Oui, en 1916, le soldat n’a plus d’espoir. Mais la France est un phœnix, elle renaît toujours de ses cendres. Cette patrie chrétienne ressuscite quand elle se meurt. Il suffit pour cela d’une étincelle, qu’une lueur venue du sommet embrase le corps, le réveille de sa torpeur. La tête courbée du poilu se relève quand il entend ce bruit, bientôt familier, là-haut dans le ciel. Il suffit qu’il reconnaisse la cocarde tricolore pour que son regard brille à nouveau. L’état-major est bien obligé de le constater.

Ce qu’il méprisait hier va peut-être changer le cours de la guerre. Ces aviateurs, gens d’aventure, amateurs de prouesses et de gloire, pourraient arracher l’armée à son défaitisme, à cette boue qui semble l’avoir engluée corps et âme. Il faudrait vraiment avoir la mémoire courte pour ne pas se rappeler quel accueil leur fut pourtant réservé à l’entrée du conflit : la guerre c’est sérieux, mon petit Monsieur ! On n’est pas là pour faire mumuse avec des jouets en bois qui s’écrasent une fois sur deux ! À la guerre, il faut des résultats ! À la guerre, il faut avoir les pieds sur terre ! C’est d’ailleurs sur ce ton qu’on renvoya sèchement Monsieur Fokker, inventeur et ingénieur hollandais, quand il vint offrir ses services à l’armée française. Bon vent et bonjour chez vous ! Qu’à cela ne tienne ! Monsieur Fokker – persévérant – tourna ses talons et dirigea ses pas de l’autre côté de la frontière, en territoire germanique.

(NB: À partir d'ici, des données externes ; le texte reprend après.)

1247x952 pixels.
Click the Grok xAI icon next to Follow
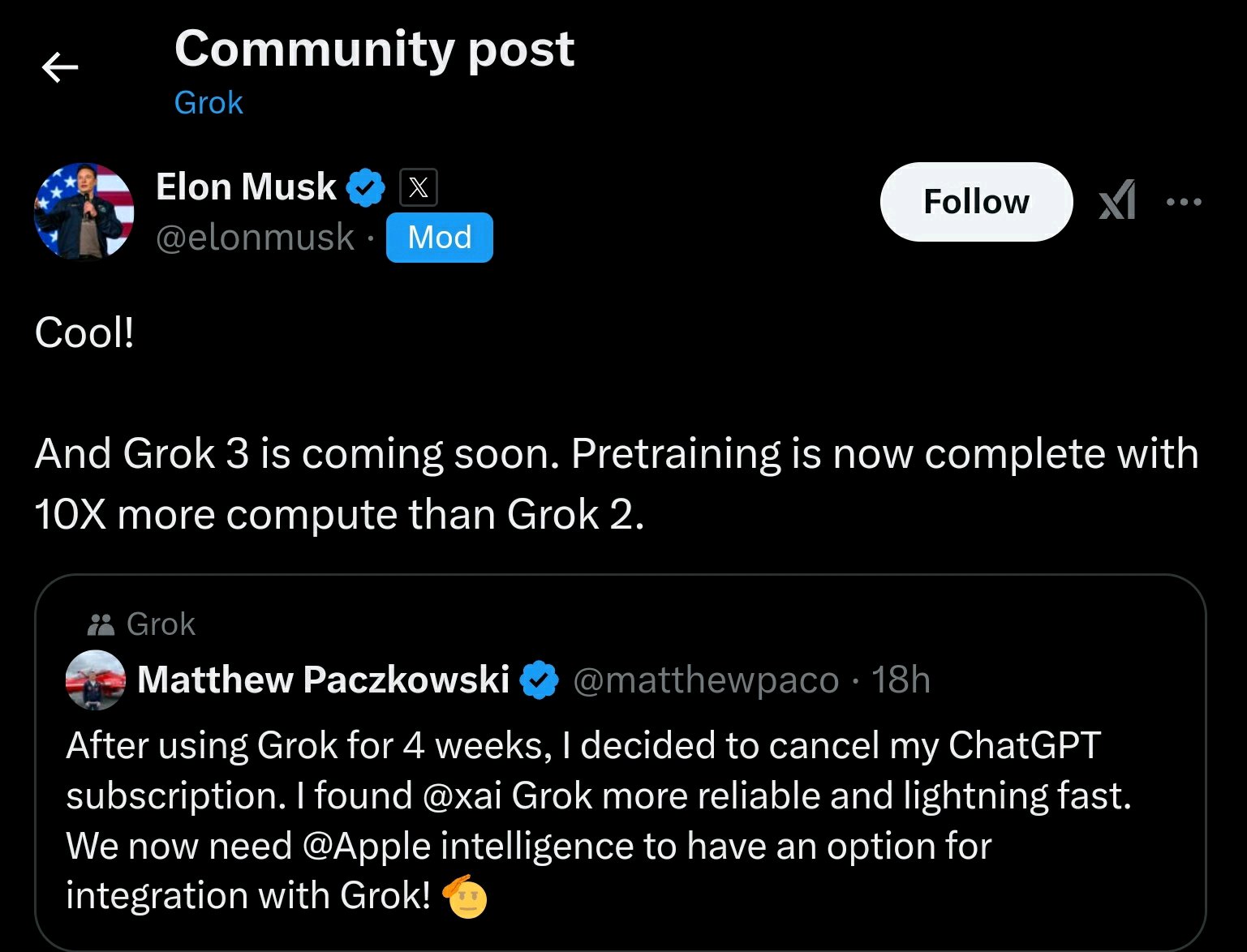[x=1117, y=201]
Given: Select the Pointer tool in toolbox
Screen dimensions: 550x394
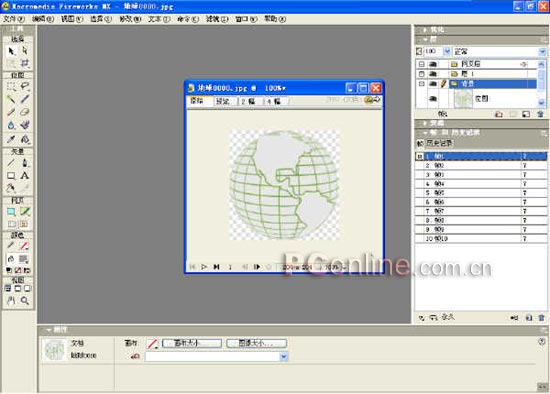Looking at the screenshot, I should [11, 51].
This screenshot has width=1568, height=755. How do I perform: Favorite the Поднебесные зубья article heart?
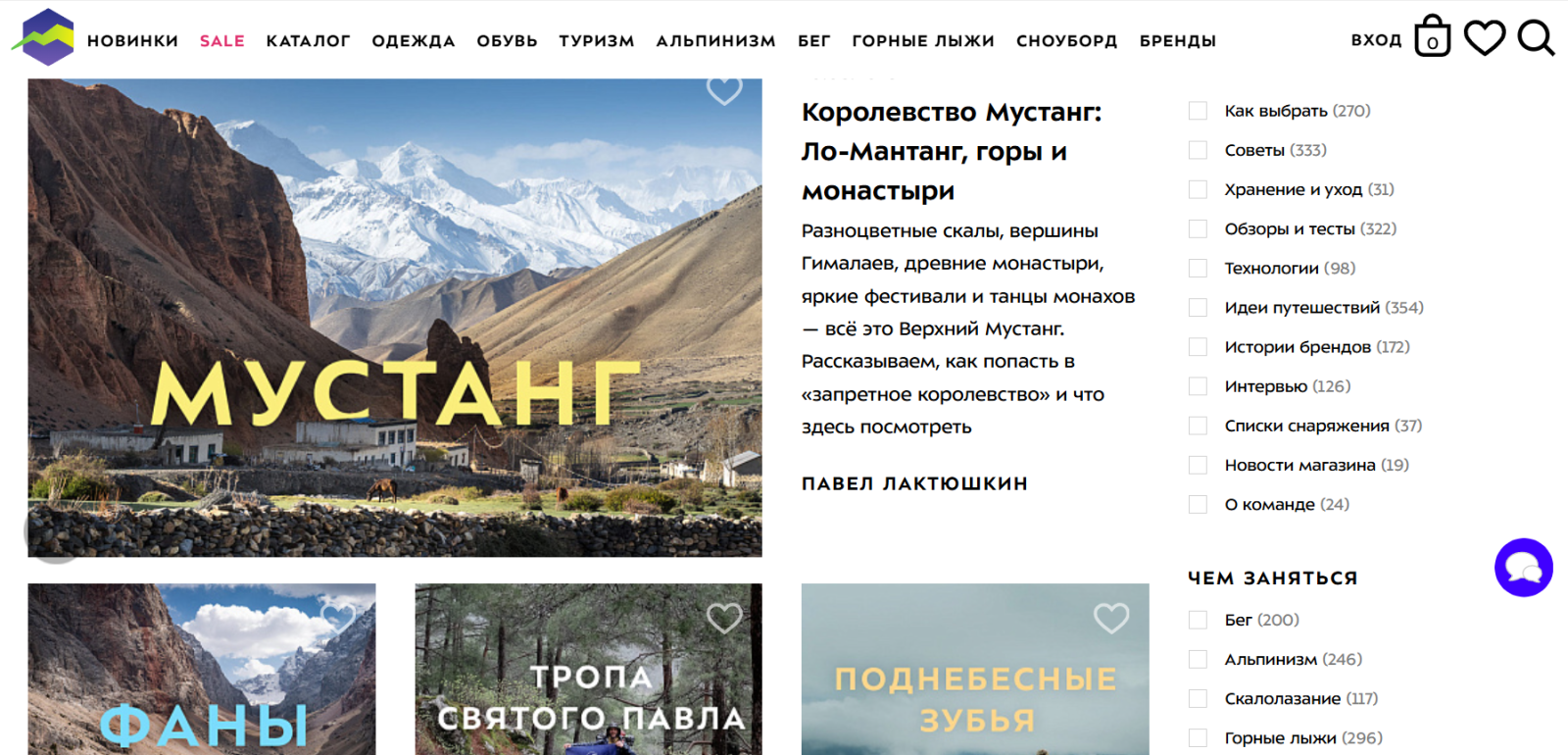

Il y fut autrement reçu. Avec un tapis rouge. Soyez le bienvenu… signez ici. Cette bienveillance, – osons le dire – cette lucidité permit à l’Allemagne de conserver jusqu’en 1916 la maîtrise du ciel. Les avions Fokker étaient de loin les plus performants, les plus rapides, les plus solides, les plus maniables. De même quand Monsieur Roland Garros voulut présenter son prototype de mitrailleuse avant, permettant de régler la cadence de tir sur la rotation de l’hélice et de révolutionner ainsi l’art du combat aérien, il fut également prié de ne pas faire perdre leur temps aux gens de métier avec ses chimères. Nul n’est prophète en son pays. Affecté à la MS26, il retourna au front. Début avril 1915, son dispositif de tir adapté sur un Morane-Saulnier type L « Parasol » lui permit d’obtenir trois victoires consécutives, qui ont la singularité d’être remportées par un homme seul aux commandes d’un monoplace. Malgrè cet exploit, les autorités militaires françaises continuèrent à ignorer l’efficacité de cette technique.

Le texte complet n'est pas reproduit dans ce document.